First convert each given condition into a geometric/algebraic statement on the complex number $$z = x + iy$$.

Condition 1: $$|z+2| = |z-2|$$ compares the distances of $$z$$ from the fixed points $$-2$$ and $$2$$ on the real axis.
For any point in the plane, the set of locations equidistant from $$-2$$ and $$2$$ is the perpendicular bisector of the segment joining them, i.e. the imaginary axis $$x = 0$$. Hence

$$z = iy,\qquad y \in \mathbb{R}\,.$$

Condition 2: $$\displaystyle \arg\!\left(\frac{z+3}{\,z-i\,}\right)=\frac{\pi}{4}$$.

Insert $$z = iy$$ into the fraction:

$$\frac{z+3}{z-i}=\frac{\,3+iy\,}{\,i(y-1)\,}\,.$$

Divide numerator and denominator by $$i$$ (equivalently multiply by $$-i$$):

$$\frac{3+iy}{i(y-1)} = \frac{-i(3+iy)}{y-1} = \frac{y-3i}{\,y-1\,}\,.$$

Write this quotient in “modulus-argument” form.
Its numerator is the complex number $$y-3i$$ (real part $$y$$, imaginary part $$-3$$), while the denominator $$y-1$$ is purely real.
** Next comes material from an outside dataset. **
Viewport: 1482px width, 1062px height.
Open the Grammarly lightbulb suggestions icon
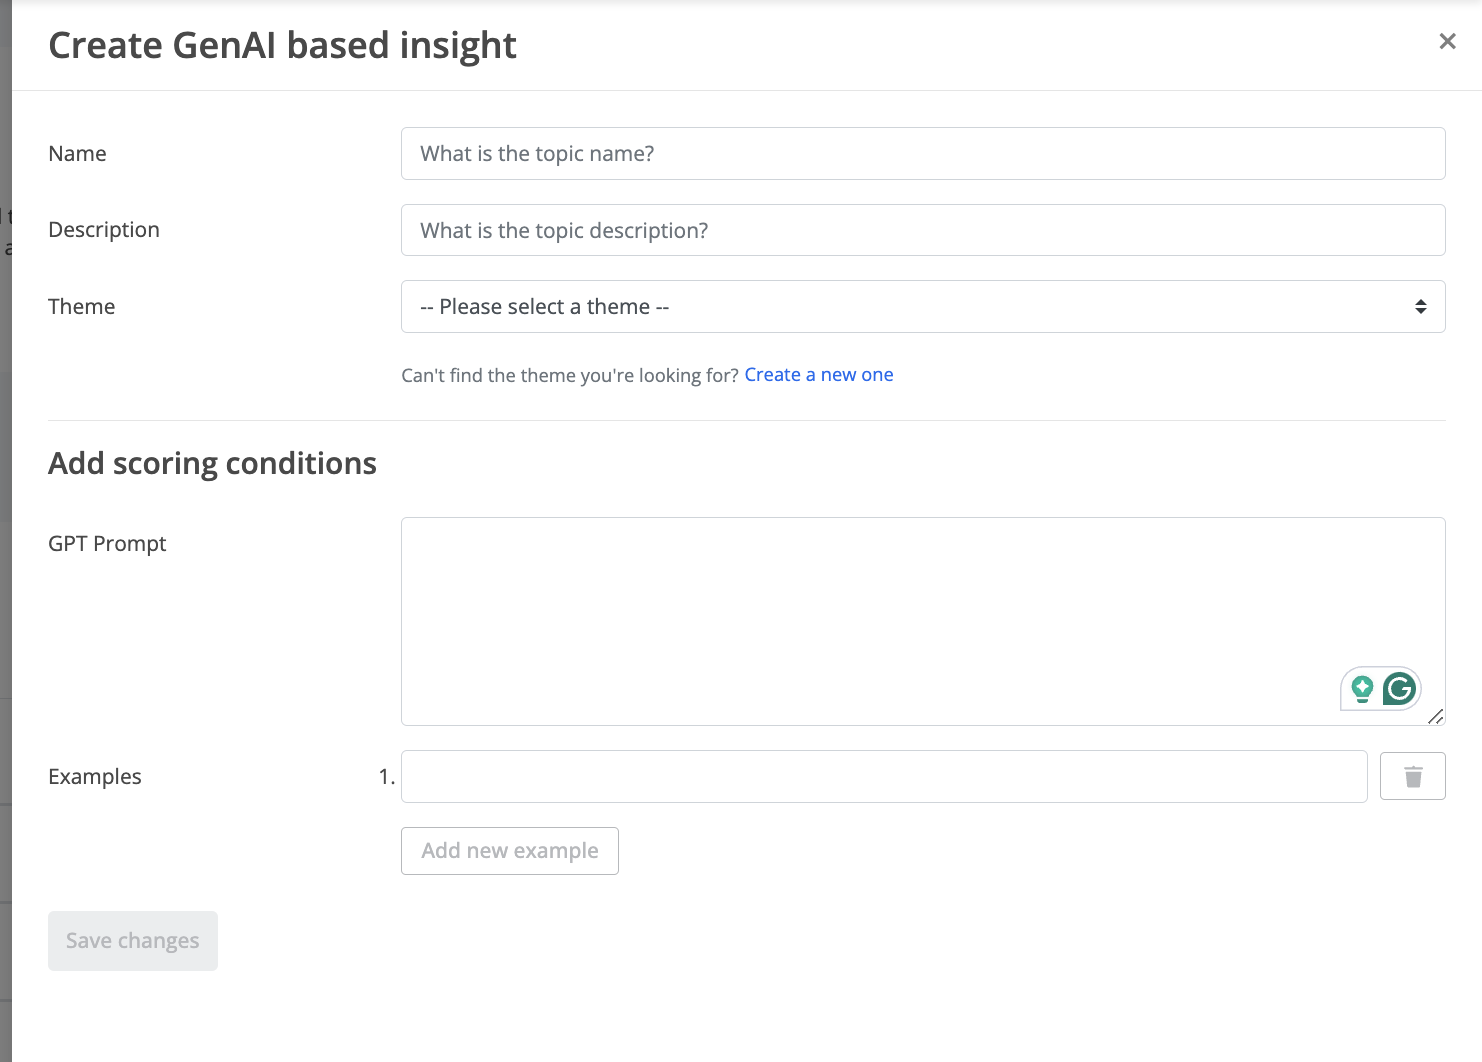point(1362,688)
Hence

$$\arg\!\left(\frac{y-3i}{y-1}\right)=\arg(y-3i)-\arg(y-1)\,.$$

Two cases arise, depending on the sign of $$y-1$$.
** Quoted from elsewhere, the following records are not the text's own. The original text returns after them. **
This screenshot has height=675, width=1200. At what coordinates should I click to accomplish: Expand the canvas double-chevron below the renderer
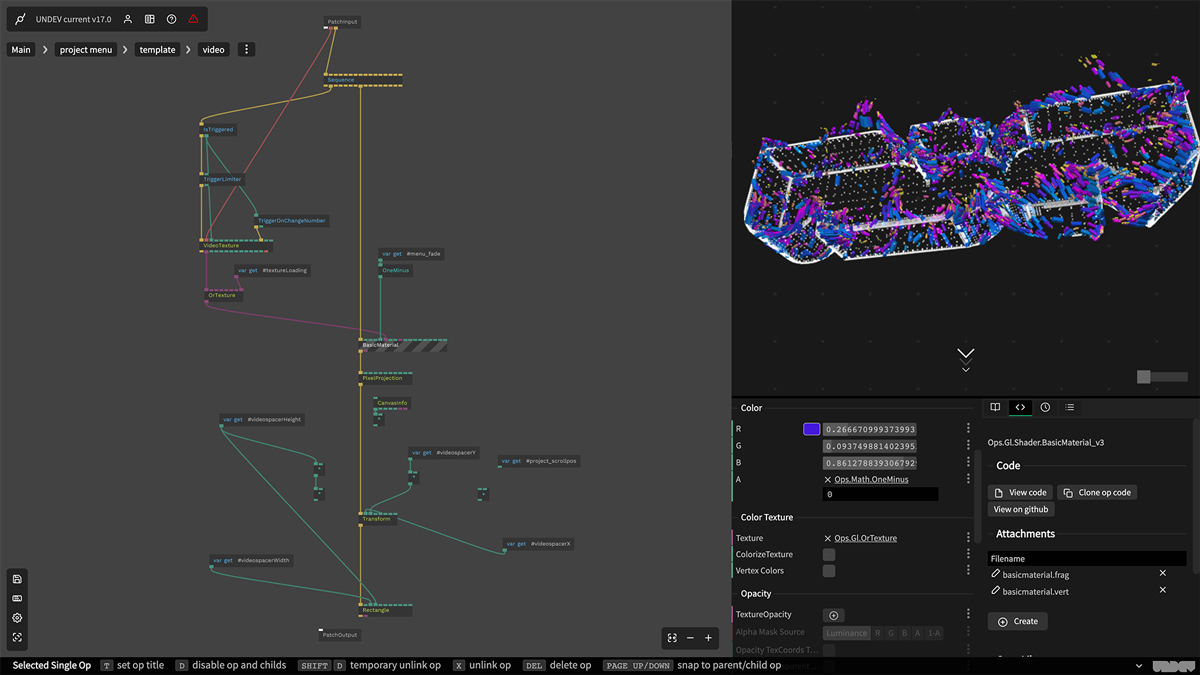[x=965, y=354]
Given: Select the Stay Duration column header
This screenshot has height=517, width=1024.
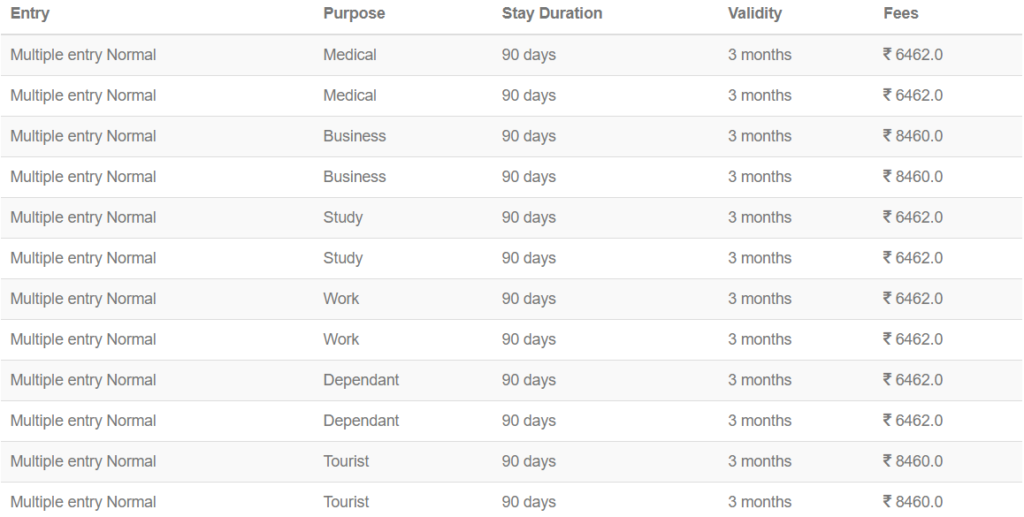Looking at the screenshot, I should click(552, 14).
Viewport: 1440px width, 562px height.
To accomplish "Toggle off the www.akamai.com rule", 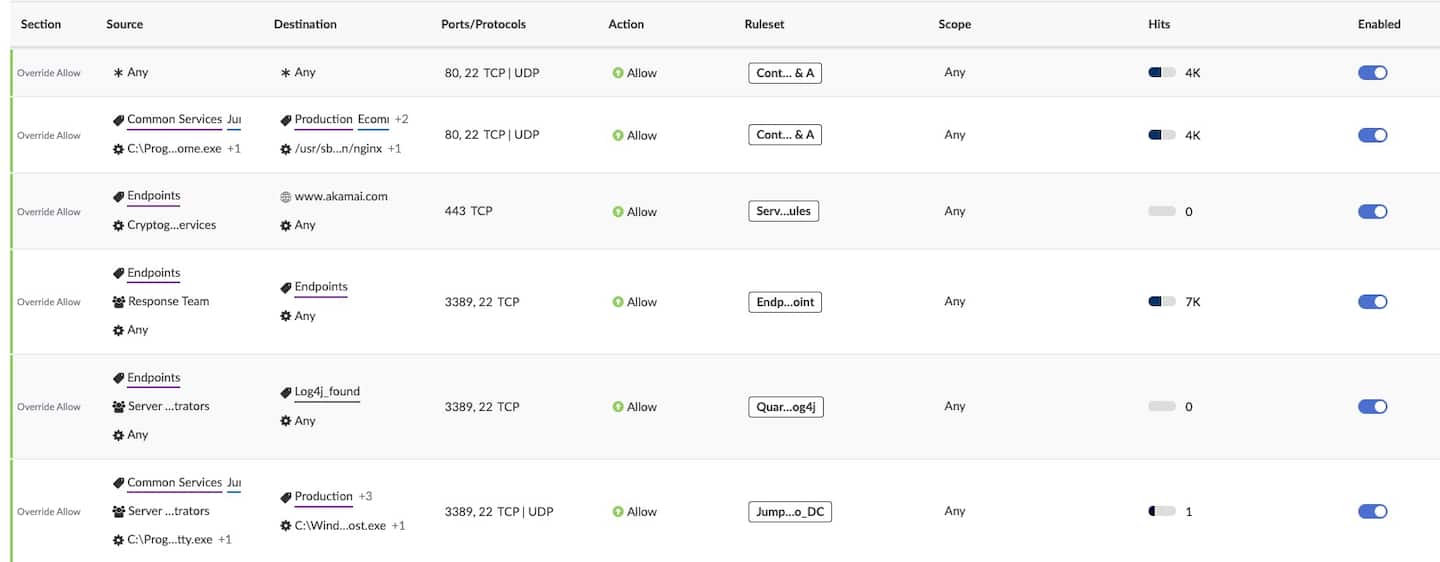I will [1372, 212].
Case 1: $$y-1\gt0 \;(y\gt1)$$  ⇒  $$\arg(y-1)=0$$.
Then $$\arg(y-3i)=\frac{\pi}{4}$$ is required. But $$y-3i$$ has negative imaginary part, so its argument lies in the fourth or third quadrant, never at $$\pi/4$$. Thus this case is impossible.
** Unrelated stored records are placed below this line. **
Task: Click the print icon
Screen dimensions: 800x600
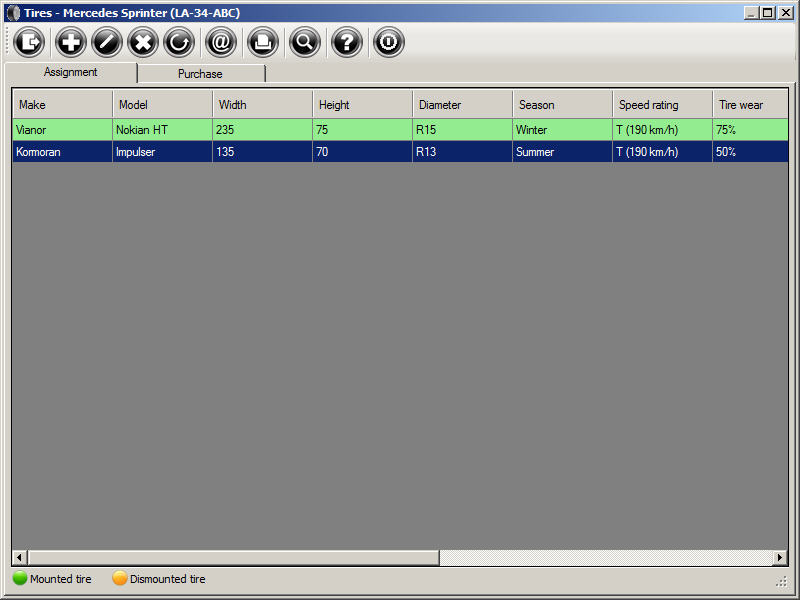Action: point(262,42)
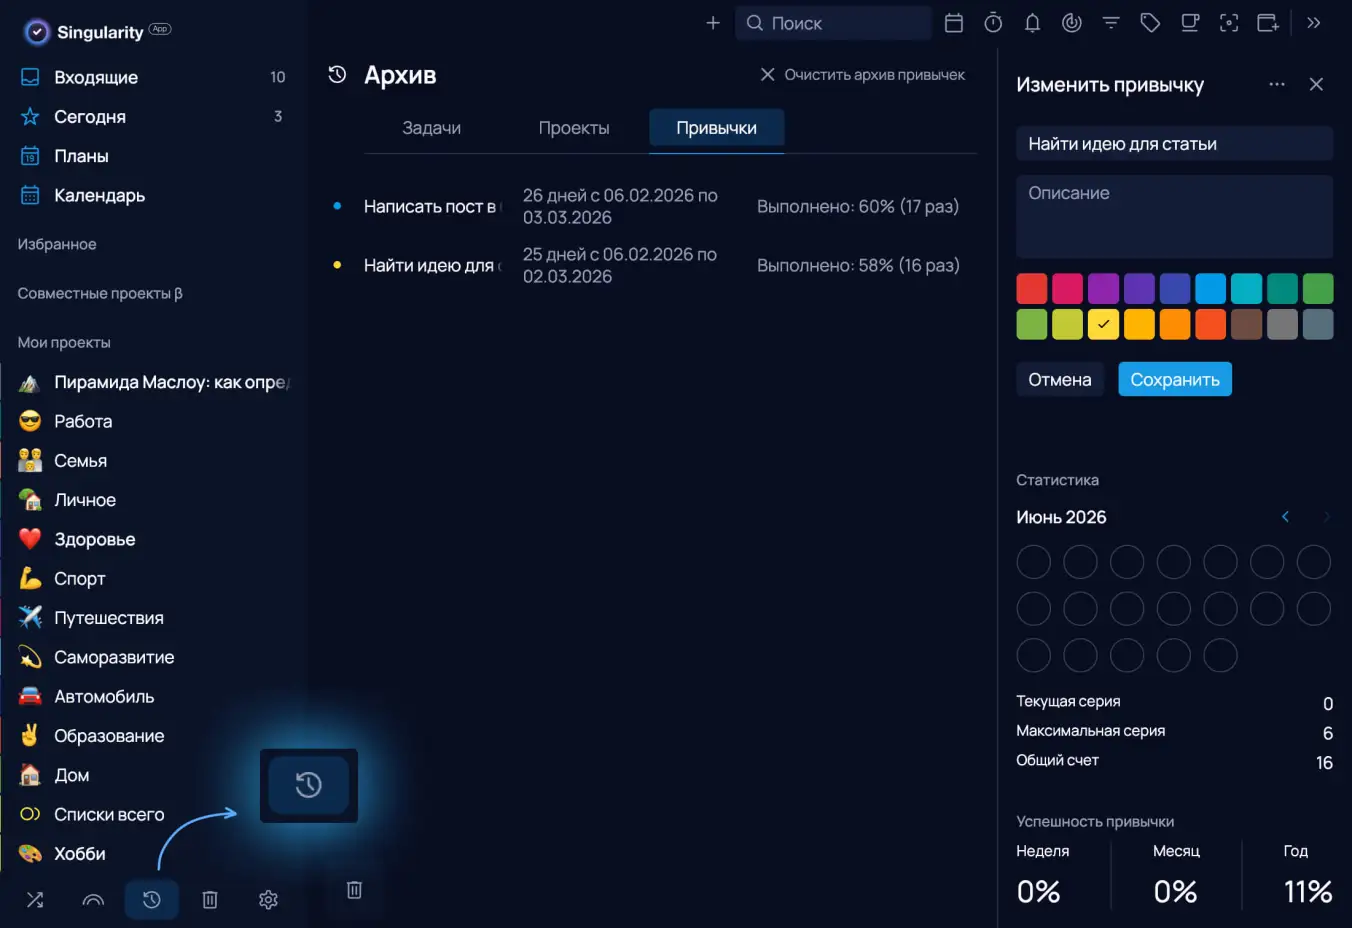Open the trash bin in sidebar bottom bar
Screen dimensions: 1352x928
(210, 899)
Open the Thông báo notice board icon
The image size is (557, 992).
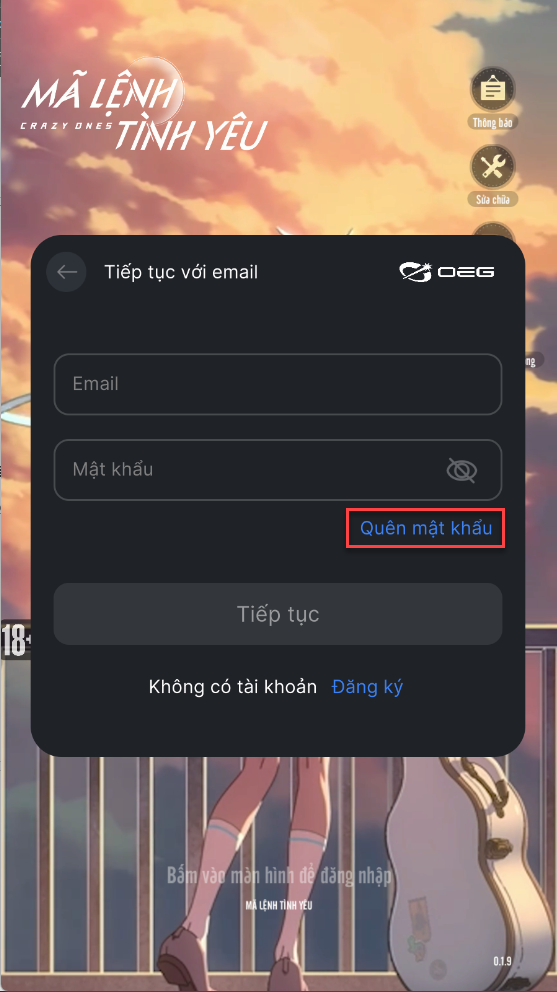coord(492,89)
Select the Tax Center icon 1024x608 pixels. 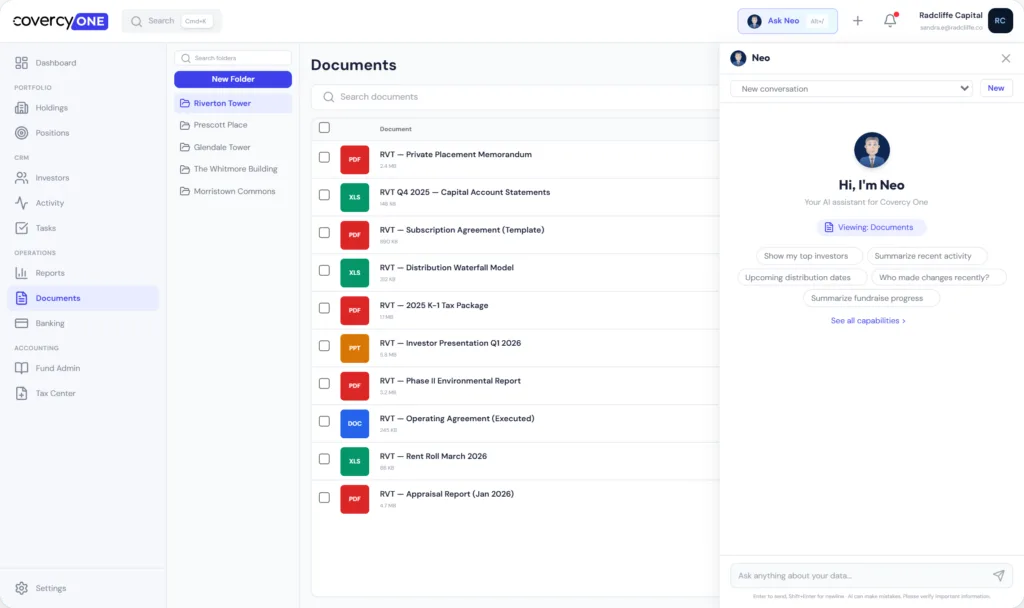pyautogui.click(x=24, y=393)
Case 2: $$y-1\lt0 \;(y\lt1)$$  ⇒  $$\arg(y-1)=\pi$$ (negative real axis).
The given condition becomes

$$\arg(y-3i)-\pi = \frac{\pi}{4} \;\;\Longrightarrow\;\; \arg(y-3i)=\frac{\pi}{4}+\pi=\frac{5\pi}{4}\,.$$

The angle $$\tfrac{5\pi}{4}$$ points to the third quadrant where both coordinates are negative, so we must have $$y\lt 0$$. For the complex number $$y-3i$$,

$$\tan\bigl(\arg(y-3i)\bigr)= \frac{\text{imag part}}{\text{real part}}= \frac{-3}{\,y\,} =\tan\!\left(\frac{5\pi}{4}\right)=1\,.$$

This immediately gives $$y=-3$$ (satisfying $$y\lt 1$$ as required).

Therefore $$z = i(-3) = -3i$$.

Finally compute the required modulus-squared:

$$|z|^2 = |-3i|^2 = (-3)^2 = 9\,.$$

Option A which is: 9